Lowry recalled Hamamura’s ura kondate, his unpublished menu-behind-the-menu, as being particularly impressive. He also remembered the rice, perfectly seasoned and served at the right temperature. “Sushi has standards. It’s about the rice,” Lowry said. “What comes on top is purely secondary. Hama and Nobu (Nobura Kidera, chef-owner of Nobu’s) know how to make sushi rice.”

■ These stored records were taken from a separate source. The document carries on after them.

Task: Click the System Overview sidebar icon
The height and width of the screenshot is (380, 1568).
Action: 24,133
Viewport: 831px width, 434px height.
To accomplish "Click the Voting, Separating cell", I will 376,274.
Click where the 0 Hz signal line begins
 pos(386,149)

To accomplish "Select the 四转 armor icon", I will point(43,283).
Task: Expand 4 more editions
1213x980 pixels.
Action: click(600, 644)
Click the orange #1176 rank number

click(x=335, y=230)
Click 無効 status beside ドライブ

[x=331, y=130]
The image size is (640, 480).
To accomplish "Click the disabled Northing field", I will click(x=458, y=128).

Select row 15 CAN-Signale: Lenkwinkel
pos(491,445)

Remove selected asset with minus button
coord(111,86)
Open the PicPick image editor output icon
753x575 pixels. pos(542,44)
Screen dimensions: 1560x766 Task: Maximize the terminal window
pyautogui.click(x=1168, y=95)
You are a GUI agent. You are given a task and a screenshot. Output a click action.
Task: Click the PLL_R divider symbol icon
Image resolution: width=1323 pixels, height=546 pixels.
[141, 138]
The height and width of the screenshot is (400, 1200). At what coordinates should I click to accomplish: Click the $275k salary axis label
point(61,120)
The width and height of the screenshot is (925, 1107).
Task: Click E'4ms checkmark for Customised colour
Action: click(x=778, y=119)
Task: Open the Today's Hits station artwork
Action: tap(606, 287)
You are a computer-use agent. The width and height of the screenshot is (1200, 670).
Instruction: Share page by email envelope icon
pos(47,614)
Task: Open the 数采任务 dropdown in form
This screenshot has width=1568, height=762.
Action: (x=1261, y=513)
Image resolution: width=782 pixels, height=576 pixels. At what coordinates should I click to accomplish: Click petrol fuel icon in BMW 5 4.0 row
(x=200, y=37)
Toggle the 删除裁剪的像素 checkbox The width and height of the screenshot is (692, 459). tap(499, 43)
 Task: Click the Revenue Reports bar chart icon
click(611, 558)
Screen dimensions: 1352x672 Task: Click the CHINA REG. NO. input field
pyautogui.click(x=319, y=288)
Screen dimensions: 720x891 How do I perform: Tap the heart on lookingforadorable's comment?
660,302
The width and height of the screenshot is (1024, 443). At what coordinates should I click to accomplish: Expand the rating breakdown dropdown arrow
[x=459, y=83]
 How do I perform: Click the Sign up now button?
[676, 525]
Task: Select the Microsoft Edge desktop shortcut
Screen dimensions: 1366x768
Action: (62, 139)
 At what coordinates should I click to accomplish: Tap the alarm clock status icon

Gary Suarez, Hamamura’s longtime friend, felt Sansui West was his country club because not only did he always feel welcome, he also knew the meal was going to be the best thing he had that week. “He would always hand me new things,” Suarez said, recounting the time Hamamura sent out a plate of horse mackerel tartare garnished with its bones. When Suarez finished, he left the bones on the plate, but for the next course those same bones came out again, this time deep-fried. Then there were the apples. “When I would go into his restaurant in early October, if it was slow, he would be sitting there carving faces in apples, to shrink, so that by the time Halloween came around, he would have them hanging all over – a restaurant of shrunken heads,” Suarez said. “He didn’t need to spend time or money doing that, but he wanted to.”

photo by greg rannells

Landlocked St. Louis took longer than the coasts to join the sushi craze, but by the mid-2000s, sushi in the Gateway City was ubiquitous – pre-packaged rolls were sold in grocery stores and shiny sushi lounges had popped up in every suburb. Yet what the sushi neophytes were actually craving were Americanized maki: rolls stuffed with cream cheese, covered in deep-fried crunch, crisscrossed in colorful sauces that were then dunked in a slurry of wasabi and soy sauce; the actual fish inside was rendered all but undetectable. Time and again, Hamamura’s admirers reverently spoke of his attention to ingredients and flawless execution. But how long could one pursue perfection when more and more people were unwilling to notice?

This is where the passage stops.